Solo un fragmento de Los ríos profundos, del encantador peruano José María Arguedas.
Con la intención de incitar a su deleite.
Yo esperé el amanecer, sin moverme. Hubo un instante en que me sacudí, porque creí que me había "pasado" de tanto contener mi cuerpo. No me fiaba de los gallos. Cantan toda la noche; se equivocan; si alguno, por alterado, o por enfermo, canta, le siguen muchos, arrastrados por el primer llamado. Esperé a las aves; a los juskucha pesk'os, que habitan en el tejado. Uno vivía dentro del dormitorio, en el techo sin cielo raso. Salía a la madrugada; brincaba de tijera a tijera,, sacudiendo las pequeñas alas, casi como las de un picaflor, y volaba por la ventana que dejaban abierta para que entrara el aire.

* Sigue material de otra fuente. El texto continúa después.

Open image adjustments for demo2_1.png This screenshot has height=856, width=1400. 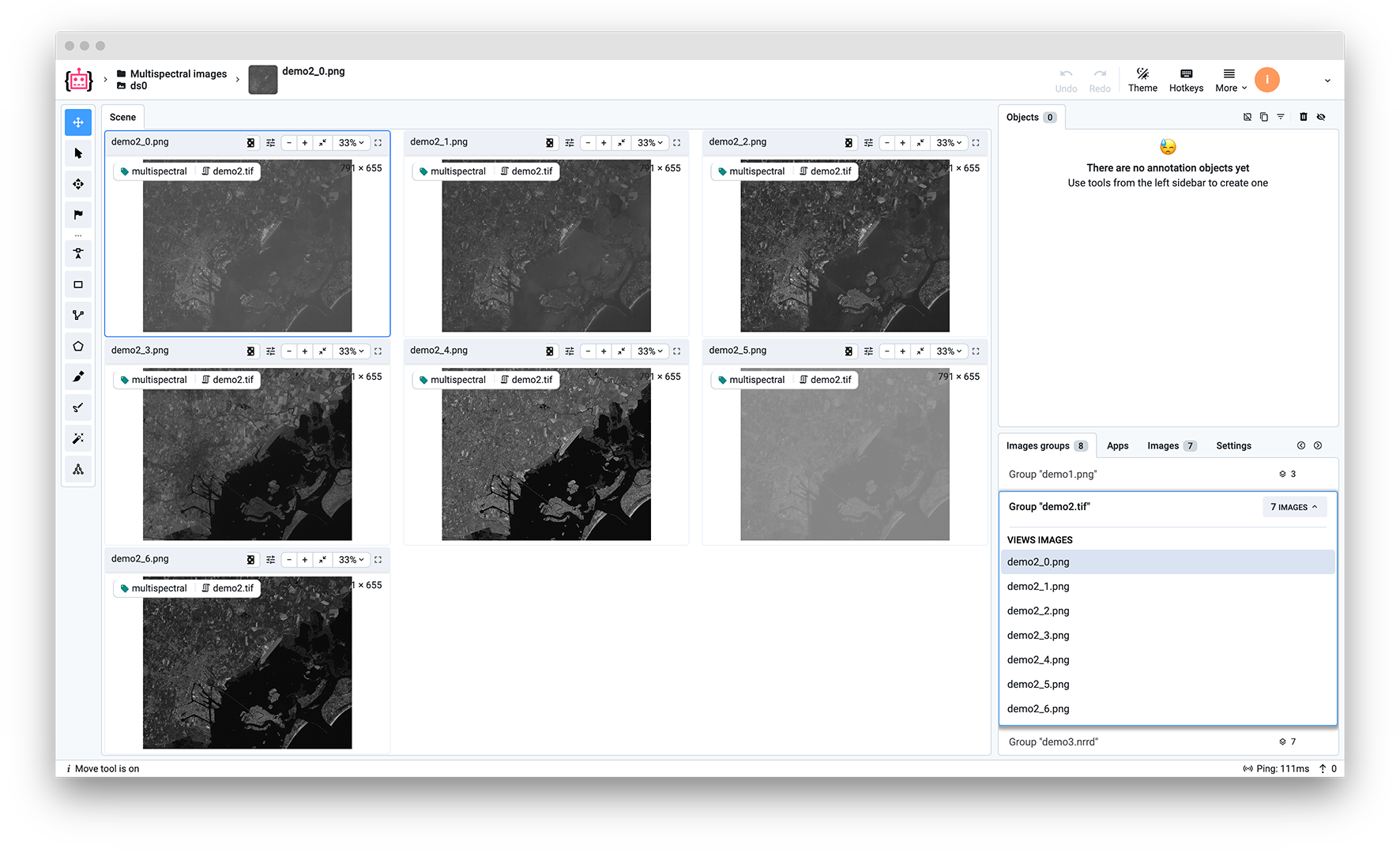[570, 143]
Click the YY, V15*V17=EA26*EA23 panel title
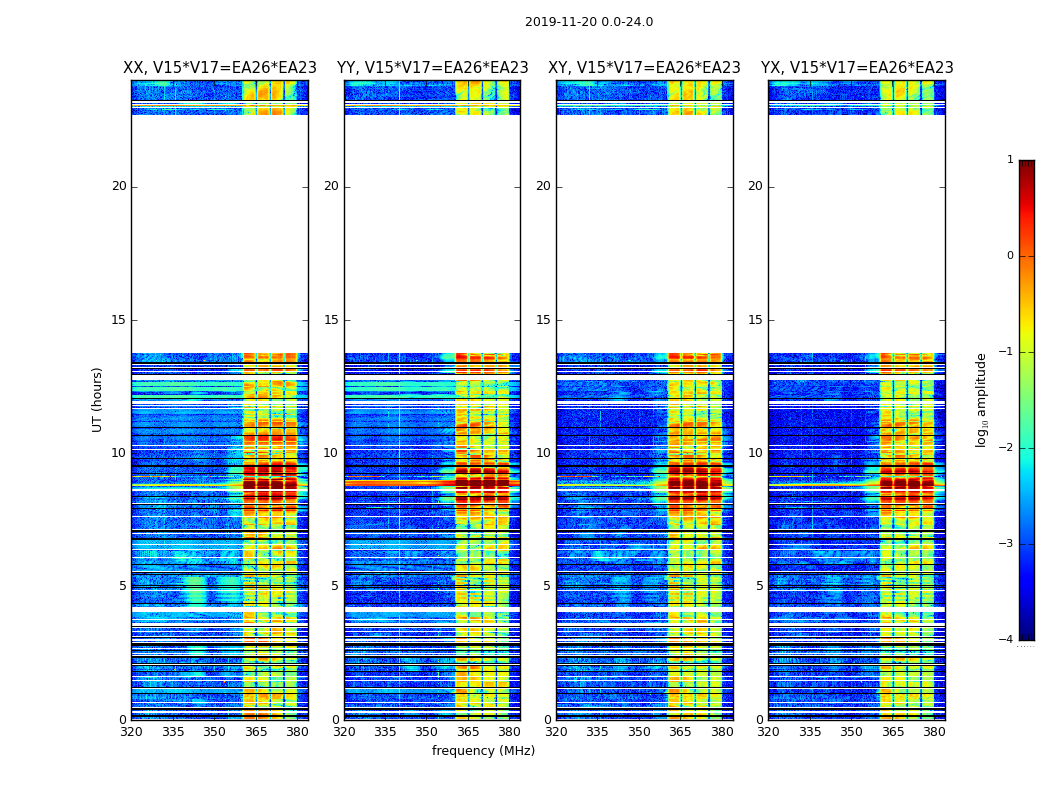 (433, 68)
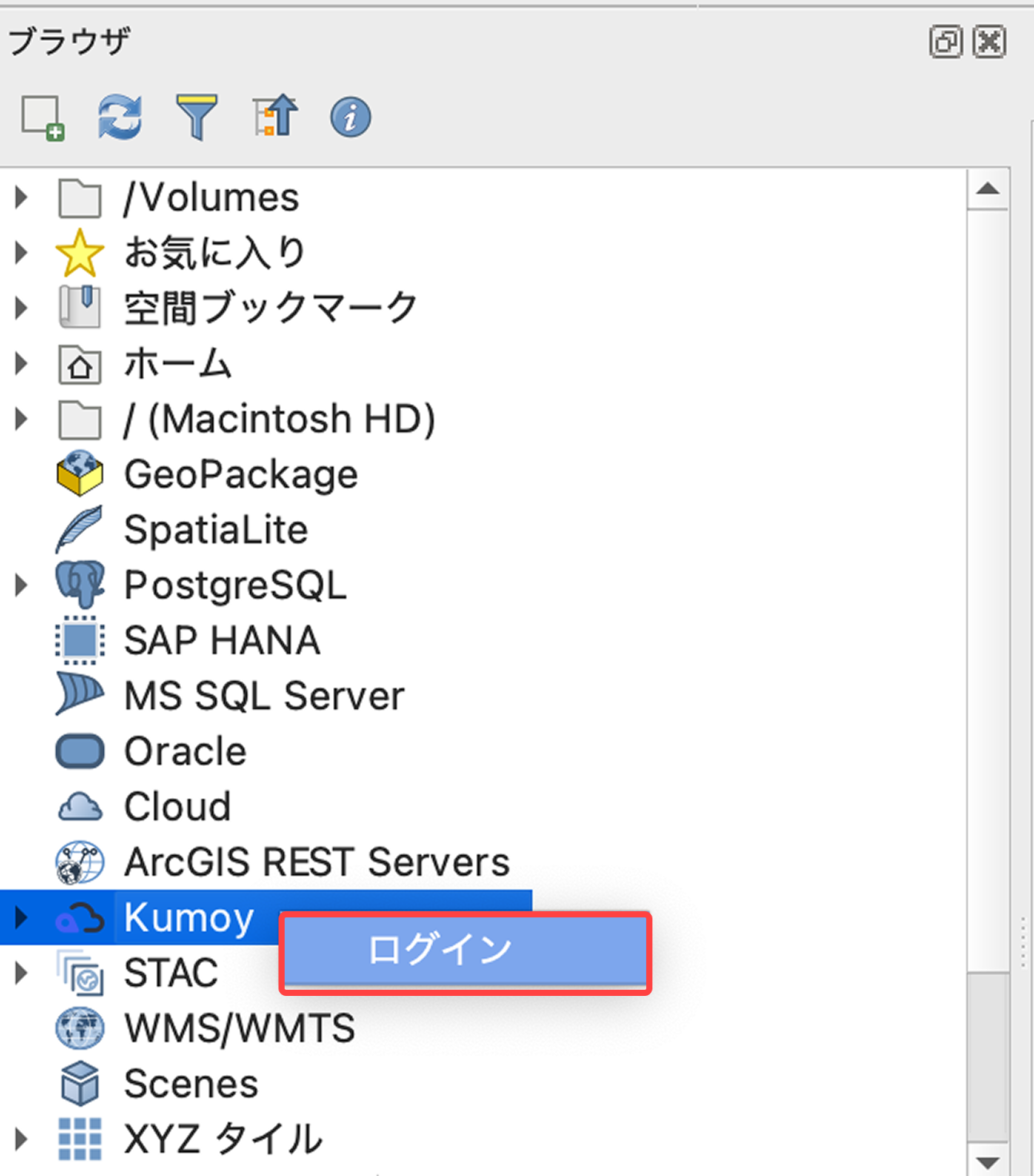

El ruiseñor se levantó al fin. Bajó a un tirante de madera y saltó de allí muchas veces, dándose vueltas completas. Es del color de la ardilla e inquieto como ella. Nunca lo vi detenerse a contemplar el campo o el cielo. Salta, abre y cierra las alas, juega. Se recreó un rato en la madera, donde caía la luz de la ventana. Le dio alegría a mi corazón casi detenido: le transmitió su vivacidad incesante; pude verle sus ojos, buscándolos. ¡Ni un río, ningún diamante, ni la más noble estrella brilla como aquella madrugada los ojos de ese ruiseñor andino! Se fue , escapó por la ventana. La claridad del amanecer lucía, empezaba sobre las cosas del dormitorio y en mí. Bajé de la cama y pude vestirme, en silencio. Recordando a Caucha, cuando escapó para flajelarse, en la puerta de la capilla, abrí la puerta del dormitorio, empujándola hacia arriba, y no hice ruido.